During the early 20th century, storefront nickelodeons gave way to stand-alone buildings where both movies and vaudeville acts were on display. While there were ornate movie “palaces” in downtown areas, there also were smaller, usually less fancy theaters in many neighborhoods. Area residents came to these local theaters for second-run feature films, newsreels, vaudeville, and local community events. Also, many neighborhood theaters offered Saturday matinees for children. Managers chose entertainment offerings based on their perceptions of cultural, racial, and economic demographics.
By 1916, 120 movie theaters were in operation in the Twin Cities. But also around that time, some theaters began to close as first regional and then national theater chains replaced local owners and took over control of which movies were shown. Additional neighborhood theaters closed in the late 1920s with the advent of “talkies” because theater owners did not want to foot the bill for a new technology that might not last. There were still movie theaters within walking distance of most local residents, but the walk got longer. As decades went by, access to radio, television, and cars also helped to reduce the number of neighborhood theaters and influenced what they were showing.
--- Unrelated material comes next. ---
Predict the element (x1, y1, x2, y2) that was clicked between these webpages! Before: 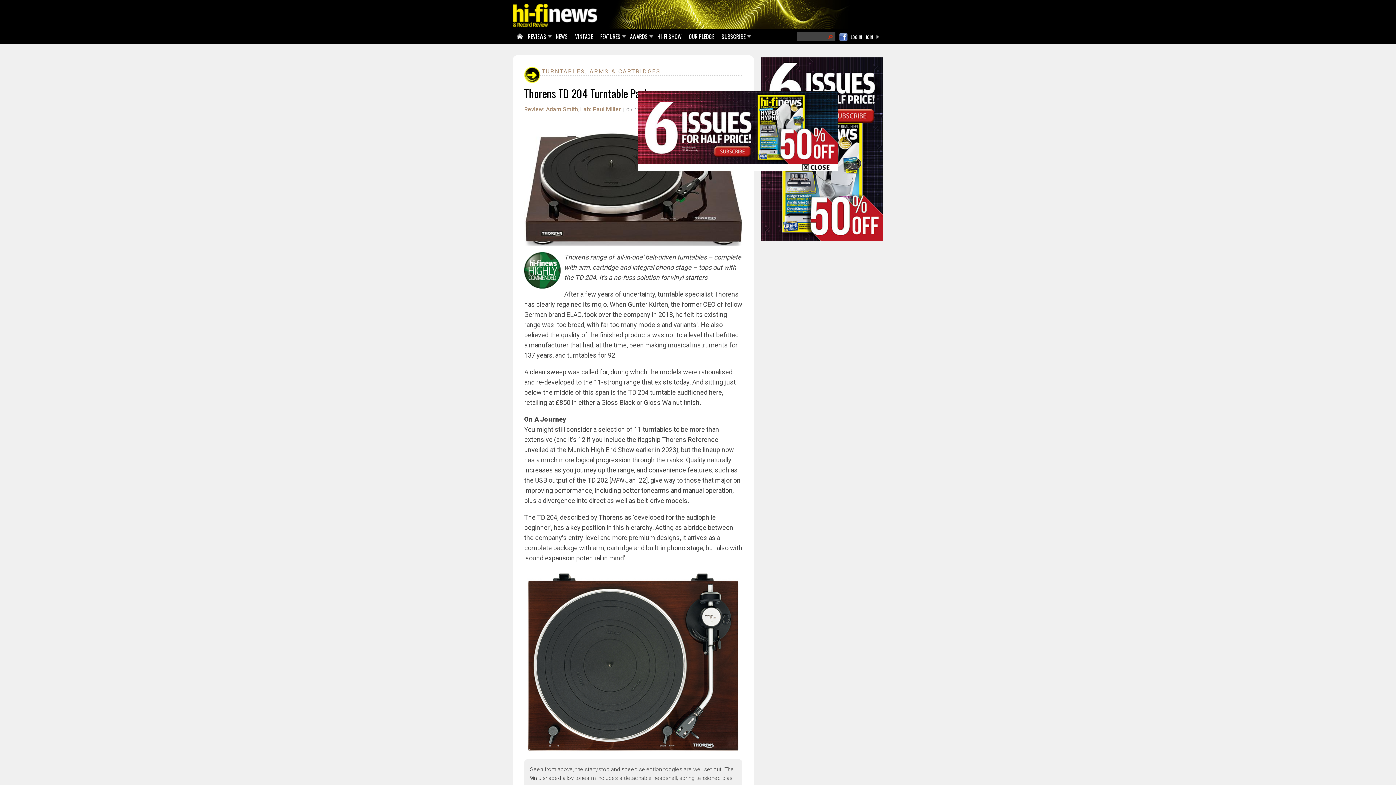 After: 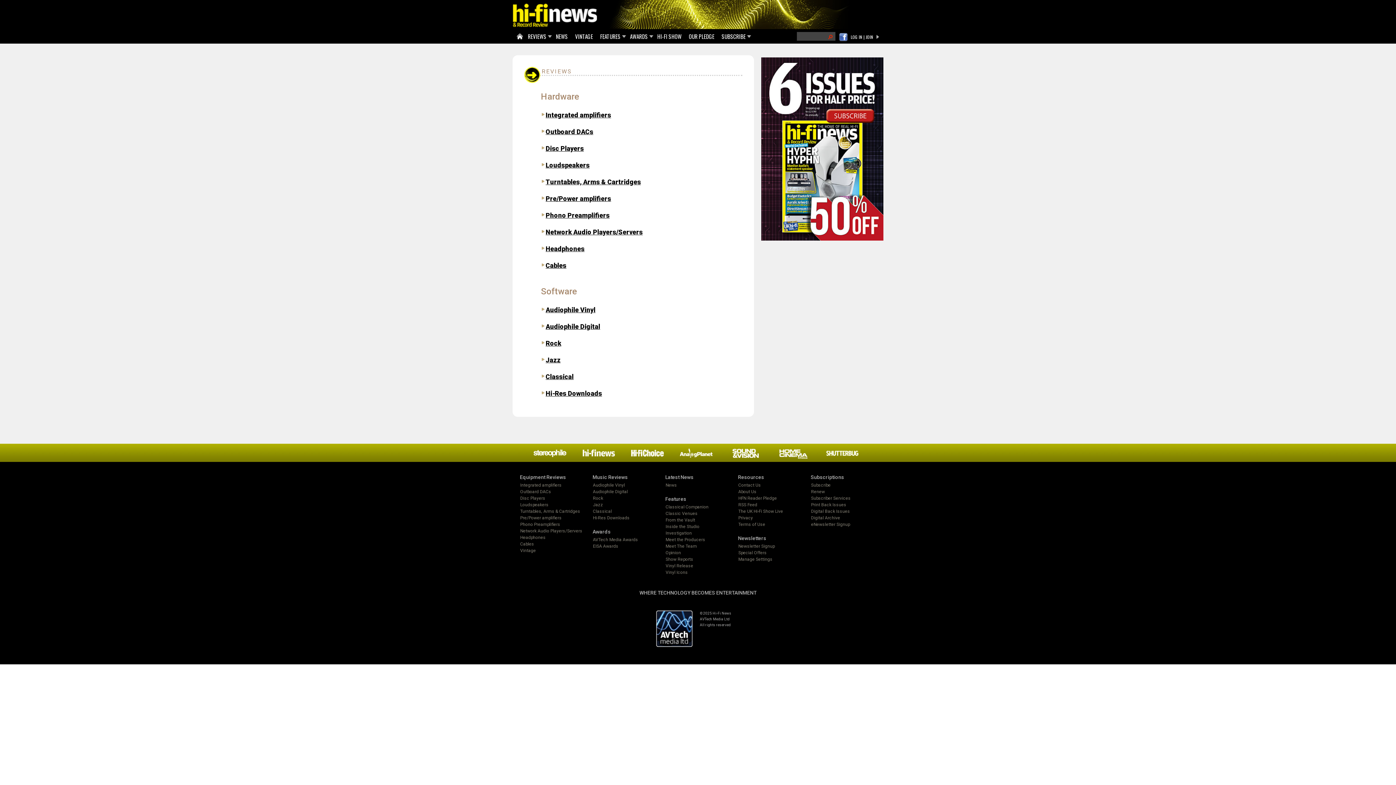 Action: bbox: (525, 29, 550, 44) label: REVIEWS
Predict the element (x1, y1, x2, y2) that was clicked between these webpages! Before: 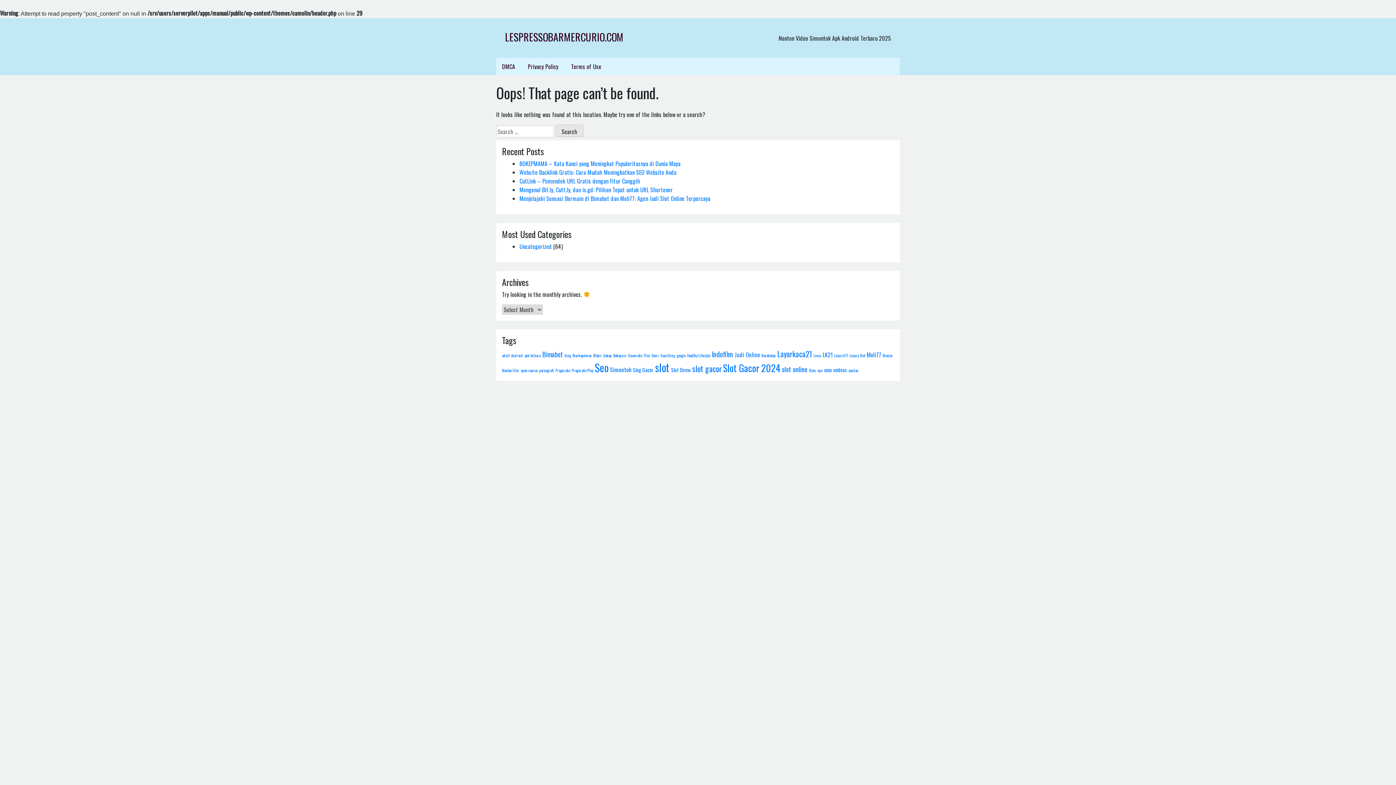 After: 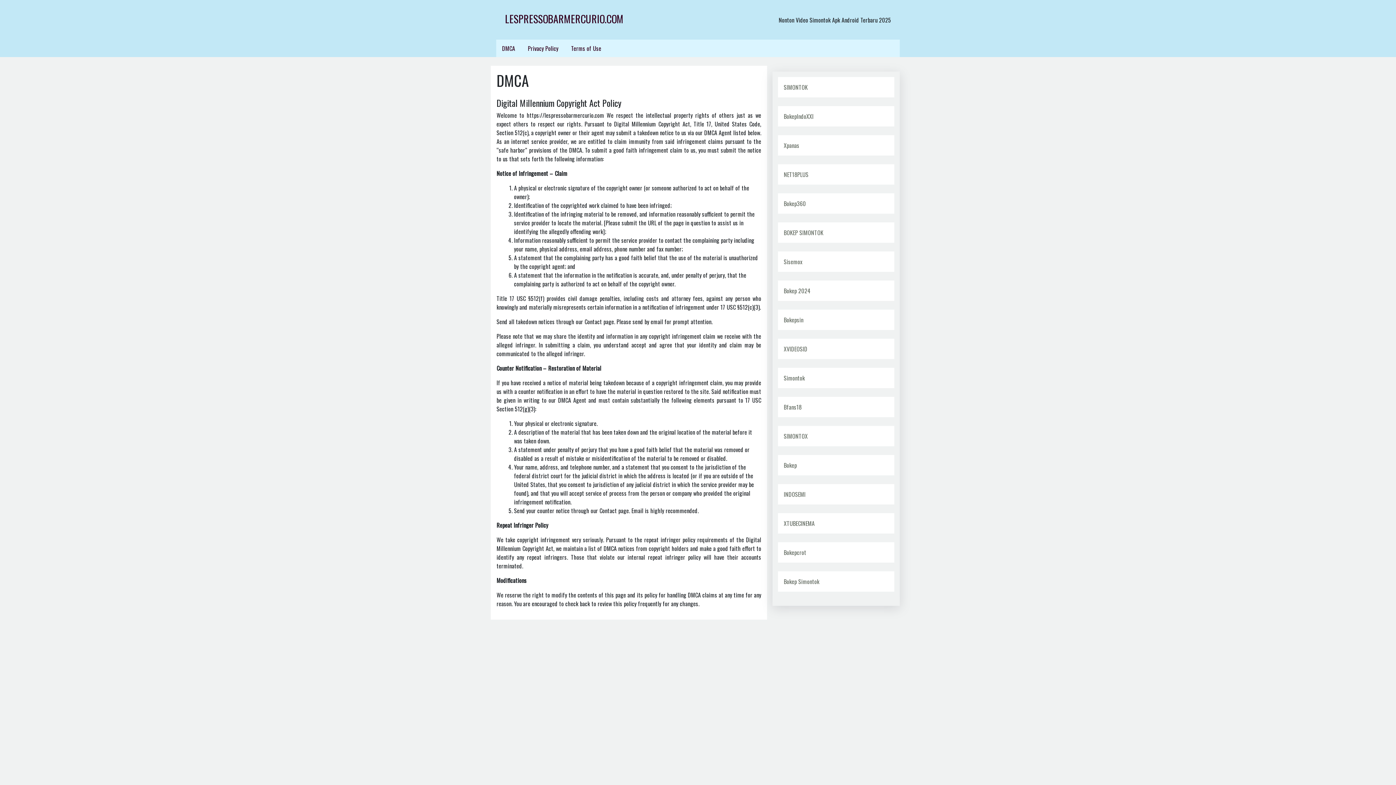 Action: bbox: (496, 57, 521, 75) label: DMCA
Meanwhile, as the business of movie theaters changed, movie theater architects were paying close attention to the latest fashions.
Today there are five buildings in Minneapolis’ Uptown neighborhood -- often referred to in the early 20th century as Minneapolis’s “Gold Coast” -- that either once contained movie theaters or still do. These five buildings represent changes over a 100-year period in the social, commercial, and architectural history of Uptown and the Twin Cities.